>>
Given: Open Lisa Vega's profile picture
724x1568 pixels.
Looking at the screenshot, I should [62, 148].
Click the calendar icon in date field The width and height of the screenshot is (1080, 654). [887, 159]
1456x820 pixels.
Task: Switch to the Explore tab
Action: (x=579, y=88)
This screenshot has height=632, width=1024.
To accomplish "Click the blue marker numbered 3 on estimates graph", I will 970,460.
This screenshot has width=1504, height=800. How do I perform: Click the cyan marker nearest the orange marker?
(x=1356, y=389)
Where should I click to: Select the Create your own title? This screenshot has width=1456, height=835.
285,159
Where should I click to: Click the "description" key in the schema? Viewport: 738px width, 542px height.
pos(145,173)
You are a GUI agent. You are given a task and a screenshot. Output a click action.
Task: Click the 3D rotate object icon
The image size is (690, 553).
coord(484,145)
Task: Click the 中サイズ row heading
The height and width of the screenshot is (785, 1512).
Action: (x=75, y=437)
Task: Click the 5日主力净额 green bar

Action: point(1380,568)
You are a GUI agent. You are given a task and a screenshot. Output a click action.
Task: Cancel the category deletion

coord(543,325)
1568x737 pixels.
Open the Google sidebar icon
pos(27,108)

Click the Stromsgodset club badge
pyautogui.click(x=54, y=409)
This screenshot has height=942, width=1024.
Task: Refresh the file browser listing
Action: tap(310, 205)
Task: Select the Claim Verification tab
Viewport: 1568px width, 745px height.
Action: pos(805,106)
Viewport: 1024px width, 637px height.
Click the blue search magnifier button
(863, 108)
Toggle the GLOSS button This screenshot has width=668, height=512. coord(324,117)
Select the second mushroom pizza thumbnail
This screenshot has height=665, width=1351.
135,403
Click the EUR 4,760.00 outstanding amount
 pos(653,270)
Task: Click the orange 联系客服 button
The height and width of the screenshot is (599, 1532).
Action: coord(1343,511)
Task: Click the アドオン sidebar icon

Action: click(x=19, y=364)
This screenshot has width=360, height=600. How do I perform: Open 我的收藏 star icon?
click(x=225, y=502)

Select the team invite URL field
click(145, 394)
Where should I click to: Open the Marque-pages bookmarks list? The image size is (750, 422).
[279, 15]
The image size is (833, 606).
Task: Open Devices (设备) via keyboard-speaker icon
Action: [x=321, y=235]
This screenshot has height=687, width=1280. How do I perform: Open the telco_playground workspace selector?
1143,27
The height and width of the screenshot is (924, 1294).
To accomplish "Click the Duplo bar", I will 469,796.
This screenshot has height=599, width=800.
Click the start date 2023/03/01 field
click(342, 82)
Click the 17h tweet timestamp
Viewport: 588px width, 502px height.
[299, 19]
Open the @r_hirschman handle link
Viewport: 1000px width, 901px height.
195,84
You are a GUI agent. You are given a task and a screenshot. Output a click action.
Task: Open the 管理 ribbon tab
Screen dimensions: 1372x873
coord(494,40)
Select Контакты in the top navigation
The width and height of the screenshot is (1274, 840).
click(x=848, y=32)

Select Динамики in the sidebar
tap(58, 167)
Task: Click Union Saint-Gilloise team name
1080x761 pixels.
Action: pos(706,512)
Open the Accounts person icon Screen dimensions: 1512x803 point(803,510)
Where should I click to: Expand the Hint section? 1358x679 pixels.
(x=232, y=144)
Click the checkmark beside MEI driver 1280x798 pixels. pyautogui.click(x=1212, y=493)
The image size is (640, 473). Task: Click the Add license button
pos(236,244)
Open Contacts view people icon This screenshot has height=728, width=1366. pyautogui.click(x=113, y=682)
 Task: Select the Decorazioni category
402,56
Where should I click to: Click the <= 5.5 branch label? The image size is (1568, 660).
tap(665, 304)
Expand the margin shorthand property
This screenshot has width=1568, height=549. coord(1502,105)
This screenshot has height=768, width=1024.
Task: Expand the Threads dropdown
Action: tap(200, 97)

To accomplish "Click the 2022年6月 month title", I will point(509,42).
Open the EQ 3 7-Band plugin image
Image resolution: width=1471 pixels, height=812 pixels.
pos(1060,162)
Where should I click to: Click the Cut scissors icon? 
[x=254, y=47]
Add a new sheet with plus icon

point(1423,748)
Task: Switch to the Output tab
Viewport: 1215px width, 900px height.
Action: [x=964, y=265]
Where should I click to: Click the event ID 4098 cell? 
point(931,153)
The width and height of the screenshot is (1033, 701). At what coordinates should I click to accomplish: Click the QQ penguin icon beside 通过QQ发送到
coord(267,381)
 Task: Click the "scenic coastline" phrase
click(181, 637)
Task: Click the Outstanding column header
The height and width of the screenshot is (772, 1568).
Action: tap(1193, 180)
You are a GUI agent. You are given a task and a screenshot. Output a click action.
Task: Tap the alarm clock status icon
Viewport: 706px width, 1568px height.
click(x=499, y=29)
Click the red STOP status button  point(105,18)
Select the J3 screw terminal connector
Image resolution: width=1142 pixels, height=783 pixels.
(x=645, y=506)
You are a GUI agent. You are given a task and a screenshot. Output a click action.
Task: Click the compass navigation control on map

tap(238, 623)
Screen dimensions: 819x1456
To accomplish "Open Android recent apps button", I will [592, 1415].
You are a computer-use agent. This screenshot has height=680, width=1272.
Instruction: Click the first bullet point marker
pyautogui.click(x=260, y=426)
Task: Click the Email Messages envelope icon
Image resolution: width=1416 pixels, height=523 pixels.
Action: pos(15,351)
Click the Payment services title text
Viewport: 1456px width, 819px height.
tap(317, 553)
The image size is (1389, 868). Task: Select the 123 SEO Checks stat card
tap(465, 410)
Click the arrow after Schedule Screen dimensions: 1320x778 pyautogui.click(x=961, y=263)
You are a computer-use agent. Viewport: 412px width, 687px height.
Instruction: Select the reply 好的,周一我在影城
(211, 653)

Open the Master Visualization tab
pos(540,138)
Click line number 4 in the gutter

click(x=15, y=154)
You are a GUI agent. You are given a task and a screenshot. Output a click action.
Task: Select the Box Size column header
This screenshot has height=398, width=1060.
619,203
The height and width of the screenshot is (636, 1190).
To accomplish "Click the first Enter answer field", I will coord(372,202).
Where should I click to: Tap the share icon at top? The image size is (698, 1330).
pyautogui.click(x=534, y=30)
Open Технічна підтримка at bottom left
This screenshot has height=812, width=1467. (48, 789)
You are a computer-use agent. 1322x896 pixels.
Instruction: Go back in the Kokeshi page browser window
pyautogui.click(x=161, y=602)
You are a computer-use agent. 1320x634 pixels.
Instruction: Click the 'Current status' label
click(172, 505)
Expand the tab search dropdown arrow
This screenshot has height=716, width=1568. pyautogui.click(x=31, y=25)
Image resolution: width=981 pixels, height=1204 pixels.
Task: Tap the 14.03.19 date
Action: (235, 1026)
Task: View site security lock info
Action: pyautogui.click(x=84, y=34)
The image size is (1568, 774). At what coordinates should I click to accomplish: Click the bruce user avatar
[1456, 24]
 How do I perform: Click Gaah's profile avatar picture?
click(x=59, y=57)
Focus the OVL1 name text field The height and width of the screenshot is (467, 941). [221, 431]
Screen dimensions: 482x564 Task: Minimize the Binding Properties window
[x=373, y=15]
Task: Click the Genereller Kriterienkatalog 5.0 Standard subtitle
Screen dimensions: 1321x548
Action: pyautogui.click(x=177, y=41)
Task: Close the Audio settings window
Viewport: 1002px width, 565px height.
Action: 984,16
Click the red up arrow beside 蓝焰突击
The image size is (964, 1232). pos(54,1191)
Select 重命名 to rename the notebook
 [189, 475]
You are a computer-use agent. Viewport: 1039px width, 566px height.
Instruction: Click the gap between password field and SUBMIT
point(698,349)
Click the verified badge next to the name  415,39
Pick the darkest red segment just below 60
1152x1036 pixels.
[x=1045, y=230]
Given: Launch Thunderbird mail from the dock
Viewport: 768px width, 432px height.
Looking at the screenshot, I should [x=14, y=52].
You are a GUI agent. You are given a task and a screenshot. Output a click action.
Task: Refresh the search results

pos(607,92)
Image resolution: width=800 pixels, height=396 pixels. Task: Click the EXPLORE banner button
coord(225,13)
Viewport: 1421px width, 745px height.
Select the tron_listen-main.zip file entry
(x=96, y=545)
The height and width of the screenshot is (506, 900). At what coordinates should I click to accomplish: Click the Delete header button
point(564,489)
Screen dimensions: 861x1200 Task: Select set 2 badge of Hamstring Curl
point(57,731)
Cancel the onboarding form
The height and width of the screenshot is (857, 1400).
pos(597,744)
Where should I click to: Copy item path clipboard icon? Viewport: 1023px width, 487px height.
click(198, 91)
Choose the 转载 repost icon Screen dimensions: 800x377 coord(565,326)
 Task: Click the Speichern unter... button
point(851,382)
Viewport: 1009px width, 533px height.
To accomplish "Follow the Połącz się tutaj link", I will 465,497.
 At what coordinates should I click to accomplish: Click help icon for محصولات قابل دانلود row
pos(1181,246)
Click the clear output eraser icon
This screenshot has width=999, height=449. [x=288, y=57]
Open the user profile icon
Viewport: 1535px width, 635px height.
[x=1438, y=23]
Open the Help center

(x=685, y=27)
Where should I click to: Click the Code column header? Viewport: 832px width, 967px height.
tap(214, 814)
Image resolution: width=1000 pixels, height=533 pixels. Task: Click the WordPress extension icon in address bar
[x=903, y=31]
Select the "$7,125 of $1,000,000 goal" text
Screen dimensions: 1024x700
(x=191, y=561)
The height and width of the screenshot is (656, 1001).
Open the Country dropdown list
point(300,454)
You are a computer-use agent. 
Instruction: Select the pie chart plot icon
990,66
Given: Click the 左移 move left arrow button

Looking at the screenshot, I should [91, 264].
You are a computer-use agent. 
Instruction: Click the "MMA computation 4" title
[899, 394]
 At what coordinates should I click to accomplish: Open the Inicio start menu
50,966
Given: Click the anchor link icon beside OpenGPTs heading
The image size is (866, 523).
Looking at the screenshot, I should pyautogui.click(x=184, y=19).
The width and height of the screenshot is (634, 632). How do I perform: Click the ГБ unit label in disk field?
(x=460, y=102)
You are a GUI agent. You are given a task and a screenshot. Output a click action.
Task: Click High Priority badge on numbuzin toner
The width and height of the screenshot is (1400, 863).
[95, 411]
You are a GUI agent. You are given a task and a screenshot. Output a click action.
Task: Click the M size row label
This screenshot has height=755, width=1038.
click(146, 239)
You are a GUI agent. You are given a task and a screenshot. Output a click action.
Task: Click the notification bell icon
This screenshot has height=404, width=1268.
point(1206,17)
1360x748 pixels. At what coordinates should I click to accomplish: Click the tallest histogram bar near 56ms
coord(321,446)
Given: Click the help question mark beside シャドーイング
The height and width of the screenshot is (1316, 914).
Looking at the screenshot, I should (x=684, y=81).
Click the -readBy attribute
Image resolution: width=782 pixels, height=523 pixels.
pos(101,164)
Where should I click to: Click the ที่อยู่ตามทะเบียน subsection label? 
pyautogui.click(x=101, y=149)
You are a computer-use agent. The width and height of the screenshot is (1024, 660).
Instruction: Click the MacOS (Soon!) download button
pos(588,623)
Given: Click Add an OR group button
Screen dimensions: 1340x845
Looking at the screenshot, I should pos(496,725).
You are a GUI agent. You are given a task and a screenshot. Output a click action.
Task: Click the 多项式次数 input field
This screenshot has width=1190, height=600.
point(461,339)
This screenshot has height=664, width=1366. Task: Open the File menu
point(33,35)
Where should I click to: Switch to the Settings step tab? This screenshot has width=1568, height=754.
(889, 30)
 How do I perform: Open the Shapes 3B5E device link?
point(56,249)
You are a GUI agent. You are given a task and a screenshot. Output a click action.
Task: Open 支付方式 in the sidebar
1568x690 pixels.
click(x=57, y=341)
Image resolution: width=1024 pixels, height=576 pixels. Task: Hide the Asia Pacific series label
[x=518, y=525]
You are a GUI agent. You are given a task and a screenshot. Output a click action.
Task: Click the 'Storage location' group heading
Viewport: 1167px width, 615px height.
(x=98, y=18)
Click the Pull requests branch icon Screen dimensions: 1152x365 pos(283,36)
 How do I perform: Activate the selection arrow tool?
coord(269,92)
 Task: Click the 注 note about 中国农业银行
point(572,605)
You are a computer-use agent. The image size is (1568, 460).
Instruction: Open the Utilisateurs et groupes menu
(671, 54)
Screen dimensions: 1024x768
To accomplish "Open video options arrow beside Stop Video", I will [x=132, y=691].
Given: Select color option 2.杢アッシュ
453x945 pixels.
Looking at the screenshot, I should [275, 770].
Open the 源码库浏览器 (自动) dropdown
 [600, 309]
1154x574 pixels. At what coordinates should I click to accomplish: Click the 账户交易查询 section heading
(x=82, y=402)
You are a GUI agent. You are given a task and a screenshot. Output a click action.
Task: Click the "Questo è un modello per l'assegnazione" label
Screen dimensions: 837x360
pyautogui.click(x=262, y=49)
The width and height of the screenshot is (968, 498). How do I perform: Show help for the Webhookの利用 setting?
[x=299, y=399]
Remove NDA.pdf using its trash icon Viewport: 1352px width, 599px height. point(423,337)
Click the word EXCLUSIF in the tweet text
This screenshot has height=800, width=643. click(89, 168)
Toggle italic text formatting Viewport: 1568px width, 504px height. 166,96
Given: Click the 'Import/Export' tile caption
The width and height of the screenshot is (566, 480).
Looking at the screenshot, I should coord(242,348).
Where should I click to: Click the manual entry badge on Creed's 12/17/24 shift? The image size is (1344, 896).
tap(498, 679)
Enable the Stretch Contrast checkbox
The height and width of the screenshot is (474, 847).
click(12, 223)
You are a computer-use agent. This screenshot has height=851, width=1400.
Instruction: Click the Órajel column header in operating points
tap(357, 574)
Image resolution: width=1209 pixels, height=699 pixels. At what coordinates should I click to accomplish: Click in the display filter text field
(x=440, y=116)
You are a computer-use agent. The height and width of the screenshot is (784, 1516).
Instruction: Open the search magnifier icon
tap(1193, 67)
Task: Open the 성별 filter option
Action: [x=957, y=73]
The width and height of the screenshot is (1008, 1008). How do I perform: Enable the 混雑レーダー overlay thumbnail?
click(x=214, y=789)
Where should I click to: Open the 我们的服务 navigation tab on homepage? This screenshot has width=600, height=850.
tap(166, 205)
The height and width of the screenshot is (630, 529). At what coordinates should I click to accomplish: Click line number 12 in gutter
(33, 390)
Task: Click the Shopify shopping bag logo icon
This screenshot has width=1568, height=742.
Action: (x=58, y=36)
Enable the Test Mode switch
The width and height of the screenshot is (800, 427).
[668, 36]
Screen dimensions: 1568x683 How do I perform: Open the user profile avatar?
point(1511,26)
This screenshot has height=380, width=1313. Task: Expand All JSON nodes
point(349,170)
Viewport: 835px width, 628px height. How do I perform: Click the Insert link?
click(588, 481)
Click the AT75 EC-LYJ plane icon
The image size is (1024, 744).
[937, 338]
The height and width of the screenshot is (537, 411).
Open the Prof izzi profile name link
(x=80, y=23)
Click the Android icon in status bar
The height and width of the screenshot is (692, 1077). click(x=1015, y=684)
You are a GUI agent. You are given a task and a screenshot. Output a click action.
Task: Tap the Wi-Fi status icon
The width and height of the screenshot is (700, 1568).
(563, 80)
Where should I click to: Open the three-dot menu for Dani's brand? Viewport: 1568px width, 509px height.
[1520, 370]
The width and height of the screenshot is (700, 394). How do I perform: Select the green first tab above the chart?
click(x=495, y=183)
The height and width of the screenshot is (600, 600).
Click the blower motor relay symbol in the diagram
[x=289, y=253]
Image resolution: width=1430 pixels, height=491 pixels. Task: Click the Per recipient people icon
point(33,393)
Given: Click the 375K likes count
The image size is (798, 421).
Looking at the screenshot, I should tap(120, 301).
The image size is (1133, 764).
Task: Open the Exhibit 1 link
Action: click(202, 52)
<<
**Your assignment:** Your task is to copy each line from the material above that includes the word "will".

**Response area:**
To accomplish "Click the blue marker numbered 3 on estimates graph", I will 970,460.
To accomplish "Click the Duplo bar", I will 469,796.
To accomplish "Click the 2022年6月 month title", I will point(509,42).
To accomplish "Open Android recent apps button", I will [592, 1415].
To accomplish "Click the first Enter answer field", I will coord(372,202).
To accomplish "Follow the Połącz się tutaj link", I will 465,497.
To accomplish "Open video options arrow beside Stop Video", I will [x=132, y=691].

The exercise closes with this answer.